Internet pozwala szybko się wypromować
Andrzej Gantner, wiceprezes zarządu i dyrektor generalny Polskiej Federacji Producentów Żywności Związek Pracodawców, który był jednym z uczestników dyskusji, ostrzegał, że po wejściu w życie umowy Mercosur zderzymy się z potężną konkurencją.
– Pamiętajmy jednak, że Mercosur będzie tak silny, jak my będziemy słabi – zaznaczył i dodał: – Albo staniemy się konkurencyjni, albo nie.
Ekspert namawiał do tego, aby przy promocji produktów rolno-spożywczych wykorzystywać internet i media społecznościowe.

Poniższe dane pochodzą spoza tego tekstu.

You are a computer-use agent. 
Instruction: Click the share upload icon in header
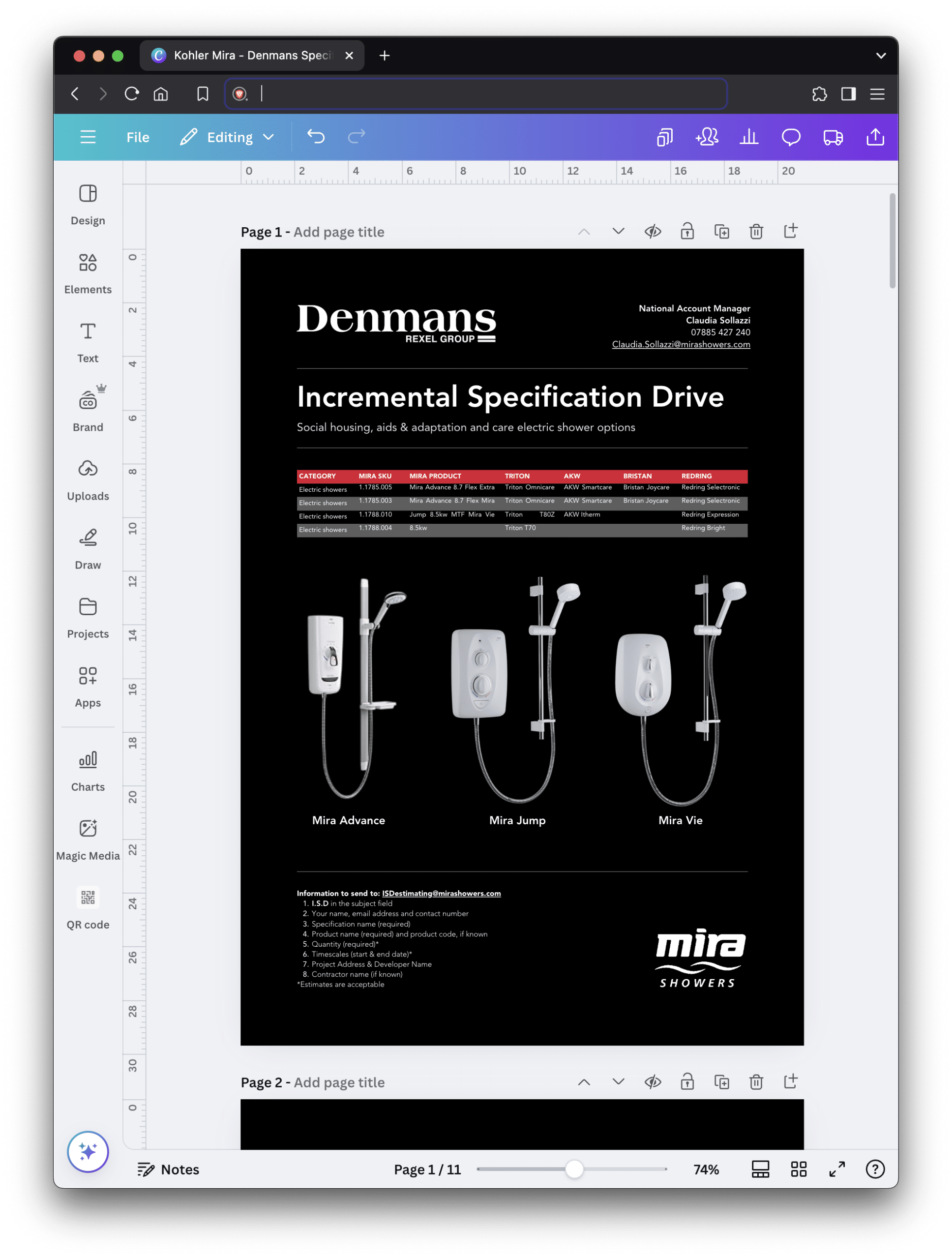pos(875,137)
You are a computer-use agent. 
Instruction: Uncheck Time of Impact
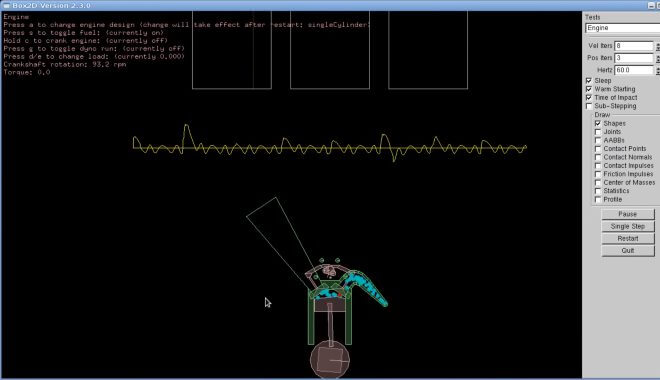pyautogui.click(x=589, y=97)

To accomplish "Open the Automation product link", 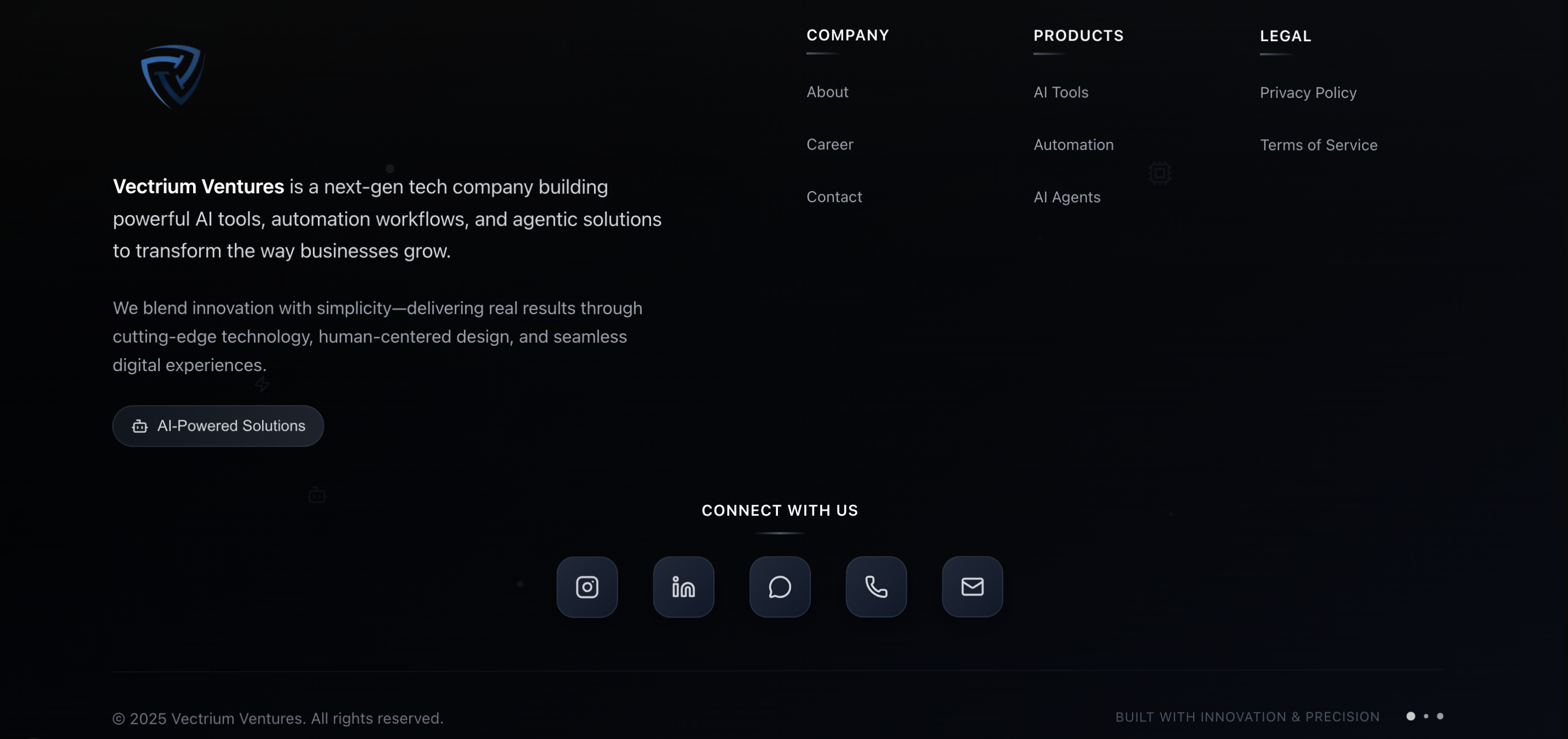I will [x=1073, y=145].
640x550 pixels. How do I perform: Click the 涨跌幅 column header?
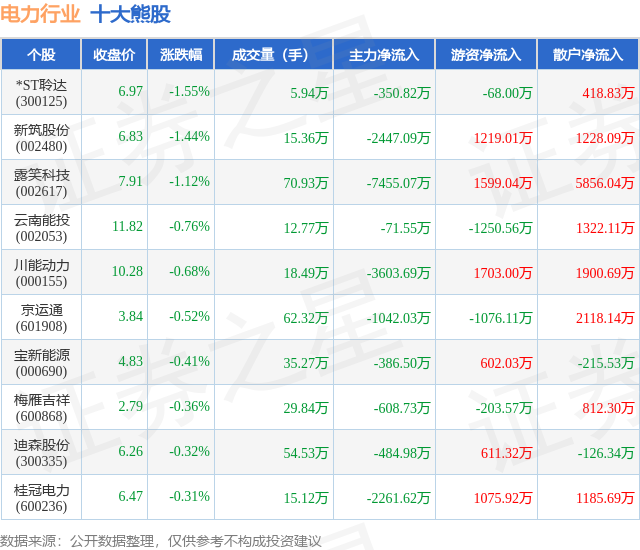tap(181, 55)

– Żyjemy w czasach, gdy faktycznie za niewielkie pieniądze można budować potężne zasięgi. I to są te czasy, w których powinniśmy umieć to maksymalnie wykorzystać – podkreślał.
Wszystko lokalne i w najlepszej jakości
Oprócz dobrze zaplanowanego marketingu rolnego konieczna jest perfekcyjna dystrybucja.

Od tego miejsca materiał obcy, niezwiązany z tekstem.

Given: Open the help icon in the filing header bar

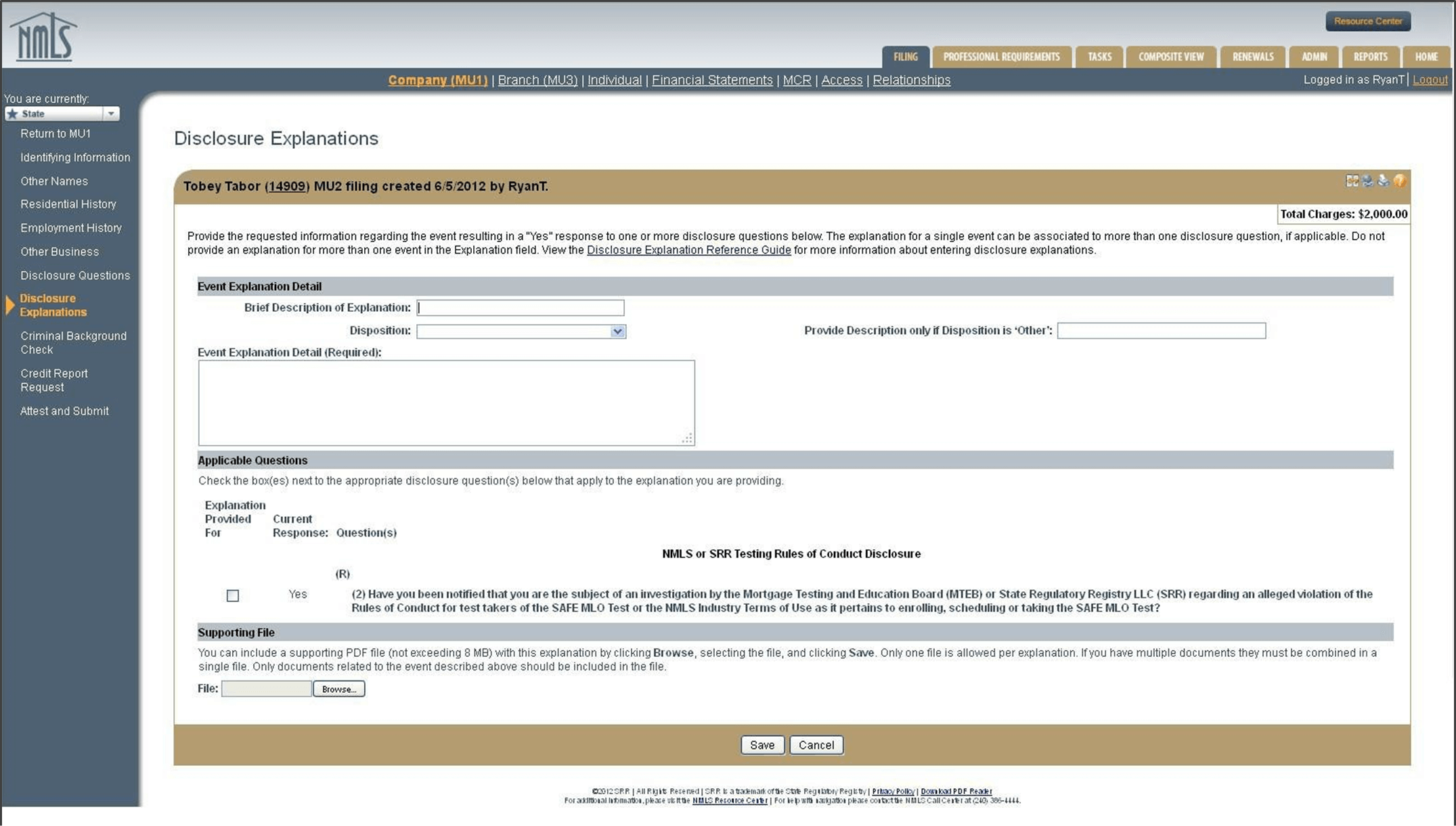Looking at the screenshot, I should click(1398, 181).
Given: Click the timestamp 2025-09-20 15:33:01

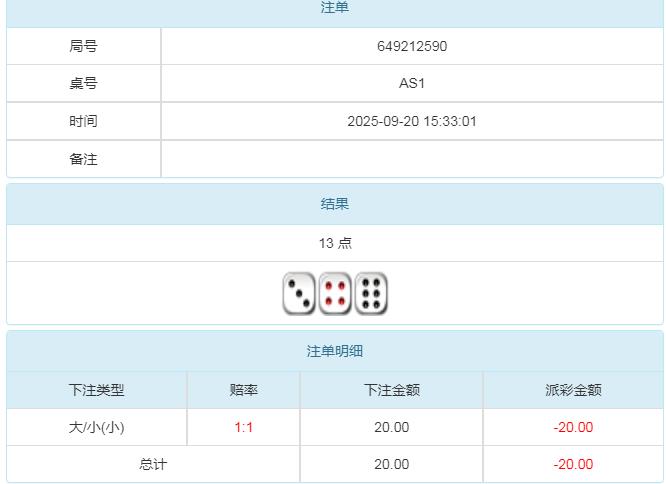Looking at the screenshot, I should pyautogui.click(x=412, y=121).
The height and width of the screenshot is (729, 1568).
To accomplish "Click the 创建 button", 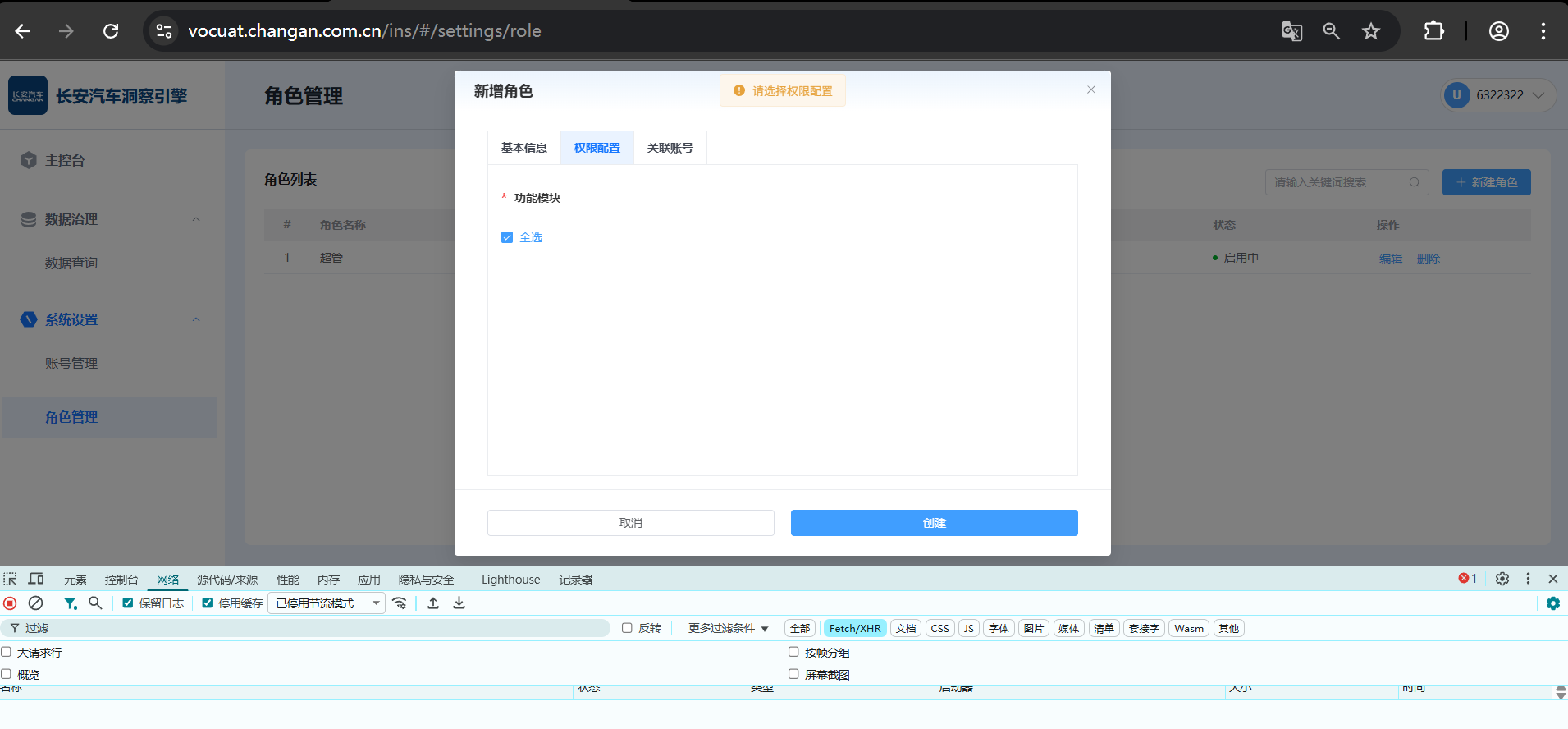I will [x=934, y=523].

– Produkt musi być dostępny. Jeśli będzie niedostępny albo jeśli jest trudno dostępny, albo wiąże się z jakimiś dodatkowymi nakładami czasu, pieniędzy i tak dalej, żeby go zdobyć, to w dzisiejszych czasach będziemy mieli problem – wyjaśnił Andrzej Gantner.
Jako przykład do naśladowania wymienił Włochy. – Czym się różnią sklepy włoskie od polskich? Małe, tradycyjne sklepy. Bo strukturę mamy zbliżoną. Tam, podobnie jak u nas, jeszcze do końca nie dominują supermarkety. We Włoszech jest mnóstwo małych i średniej wielkości sklepów. Ale co kluczowe – małe sklepy, to nie jest mała kopia dużego hipermarketu. To są sklepy lokalne, które oferują lokalną żywność. To są sklepy często specjalistyczne – tłumaczył ekspert.
W czym się specjalizują? To wszystko zależy od okolicy i potrzeb klientów. W jednym miejscu jest rzeźnik, a w innym piekarz, sprzedaż serów, ryb czy wina – wszystko lokalne i w najlepszej jakości.
Bycie kopią marketu to droga donikąd
W Polsce mamy obecnie ok. 60-70 tys. mniejszych sklepów, które mogłyby sprzedawać regionalne produkty, a więc coś, czego duże markety nie mają.
– To jest potężna sieć dystrybucji, docierająca praktycznie do każdego konsumenta. Nasz błąd polega na tym, że wspomniane sklepy w dużej mierze są tylko małymi kopiami wielkich hipermarketów, czy dyskontów – zaznaczył Gantner.
Dodał, że być może przydałby się specjalny program wsparcia dystrybucji dla takich sklepów, właśnie na poziomie lokalnym. – Wtedy mielibyśmy szansę, żeby te fantastyczne, lokalne produkty były na stałe dostępne w skali gmin czy powiatów – zaznaczył.
Zwrócił się również z apelem do konsumentów, aby zastanawiali się, gdzie robią codzienne zakupy, ponieważ mniejszych sklepów cały czas ubywa. – Jeśli nie zainterweniujemy i czegoś nie zrobimy, nie wesprzemy ich, to one w końcu bezpowrotnie znikną – przyznał Andrzej Gantner.